The Satin Kippah

So to avoid imaginary judgments, to sidestep being a spokesperson for a people, or a martyr for that matter, I remove the kippah. It was an accident on this particular day that I pumped gas with my yarmulke on. A friend met me at the gas station en route to dinner and I blushed and quickly removed the kippah. I was more than happy to wear it at synagogue, but wearing it in public, to be seen and to be recognized as a pious woman is a whole other story.

It is about piety, about Jewish fear, about fears of being “The Jew,” and also being “That Jew.” The friend I met was raised Orthodox and was now an LA IKAR convert, his politics of gender perhaps as liberal as my own. And still, I couldn’t handle it. I told him how shocked I was to see the kippah in the camera, and how even more shocked, almost terrified I was to realize I had gone in public like this. I took note of my shame and of my fear.

Tonight at Simchat Torah I was wearing stretch athletic pants and a t-shirt. I was going, in theory, to a tennis clinic but was wooed and swayed by the power of a small Renewal synagogue called Chochmat HaLev. There was an earthquake today, I received a crushed glass necklace in the mail from Israel – I arrived at synagogue with a hoodie over my head and a sour mood.

Then the dancing, and the lifting of the Torah, and wait, this is what I moved here for, this is MY Judaism, this is my love, my heart, my mystical ecstatic – I threw off my hoodie and joined that dancing pile of hippies and professors and graduate students, rabbis and writers and Jewish leaders and – suddenly I spotted one of my students. I nearly choked realizing I was in this ridiculous sports outfit sans head covering. I ran quickly and asked for a kippah, bobby pinned that bad boy on, and returned to circle dancing.

I caught this girl steal a glimpse of me, stretch pants, no makeup, a t-shirt and a sports bra, and yes a kippah, and for a moment I was beyond proud. I was her teacher, shaking my tush like nobody’s business, and wearing a kippah to remind her, and to remind me, that this room, this dance, this excitation was all sacred. When I left at the end of the night I forgot again to take it off. I had a blue satin bar mitzvah yarmulke on when I ran into two grad students from India in the hallway of my apartment building.

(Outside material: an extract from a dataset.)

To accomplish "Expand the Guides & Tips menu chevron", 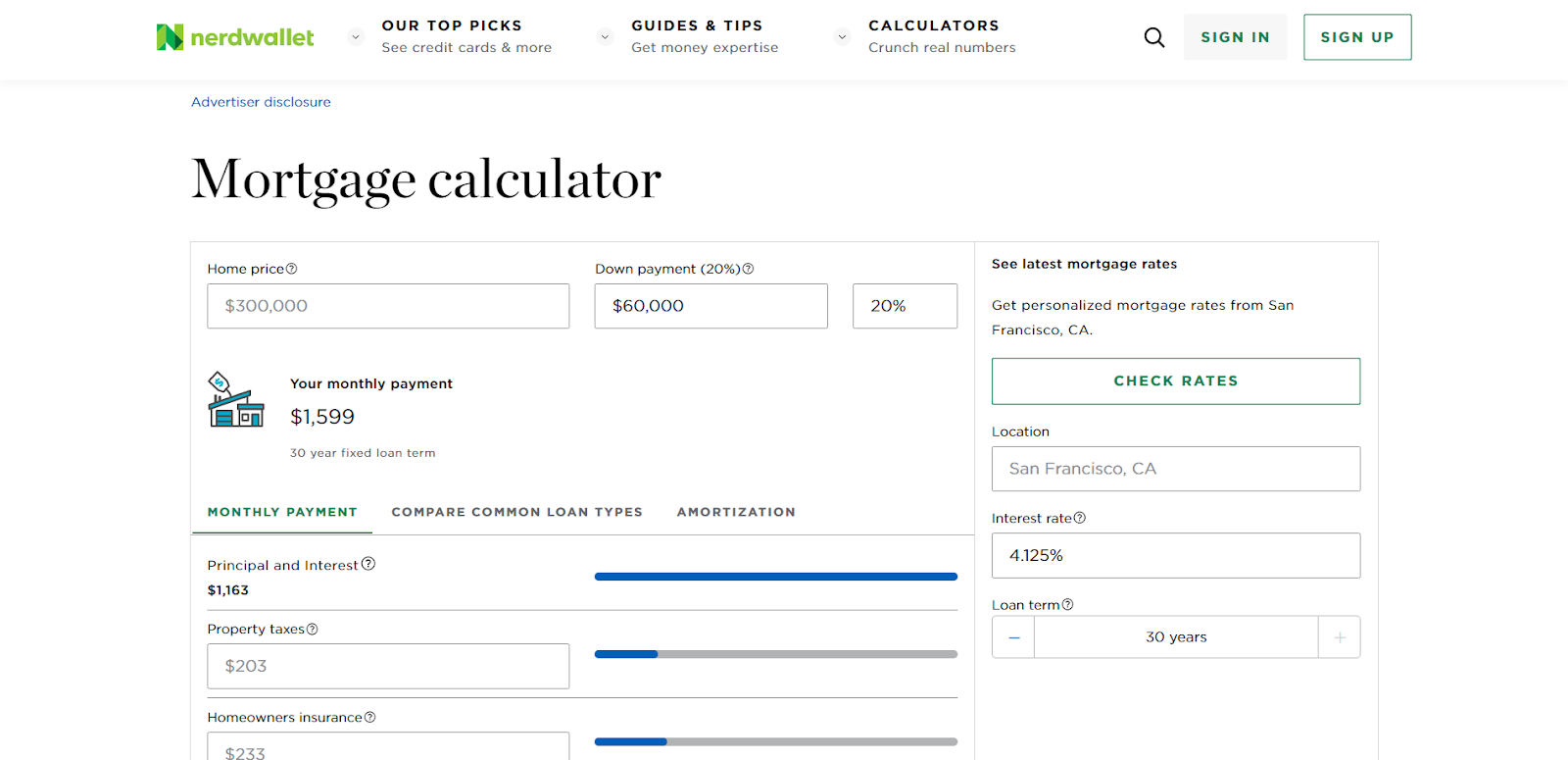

I was in that spillover state, the “I just came from a rave-like shul where we danced for three hours” kind of glow on my face, and I treated these guys like my long lost brothers. I smiled, I gushed, I asked about school and then walked up to my apartment aware, peripherally, of this lopsided kippah hanging from my head. I imagined them seeing my religiosity, witnesses to my devotion, and I felt cute and proud and lucky to be wearing my religion on the exterior.

This same fear applies to wearing a Jewish star around my neck, or declaring to certain crowds that I believe in G-d, that I adore my religion, that I believe in goodness or energy or all the rest. But tonight I was grateful for my Catch-22, for the fact that not only was I drawn in by a soulful Jewish community on Simchat Torah, but that my student also betrayed the Hebrew School’s synagogue, stepped out of bounds, and was there to witness me also, to direct me towards obligation, ownership, and a coming out of Judaism, feminism, and love, all rolled into one tacky satin bar mitzvah kippah.

3 comments on “The Satin Kippah

  1. Jolene on

    Thank you for this article. I, myself, have recently taken on the mitzvah of wearing tzitzit. And, so I can relate to much of what you’ve experienced. I’ve had many non-Jews ask me about my “beautiful, macrame belt,” and gotten quizzical looks from others. Much like a kippah, the tzitzit are a very visible symbol that can instantly convey information about you to another person – and I constantly worry about that. Being female, I wonder how the Orthodox in my town will perceive me. Being a Reform Jew, I wonder how my congregation will perceive me. Simply walking down the street on my way to synagogue, I wonder how non-Jews will perceive me. The most surprising emotion I have experienced is fear. I live in a town with a very large Jewish population, and I can’t say that I would normally even think to worry about anti-semitism. But, as I walk down the street, with tzitzit hanging out, I admit that I do actually worry about being a victim of violence, simply because I am now recognizable as a Jew. And, I wonder if it will always feel this way, or if I will eventually be able to let my guard down enough to just concentrate on the mitzvah itself, and not worry about how it makes me look to others.

  2. Camille Watts-Zagha on

    Thank you for making a story about our joyful Simhat Torah night and for telling me about it. It makes the night even more memorable and reminds me that our family is not alone in navigating the intersection of our Jewish and nonJewish worlds.

  3. Lisa @ BestKippah.com on

    I admire you for being so proud of your beliefs. Yes, other people say things they should not say about us, but don’t let it bother us for we know in our hearts that what we do is for God and not for others.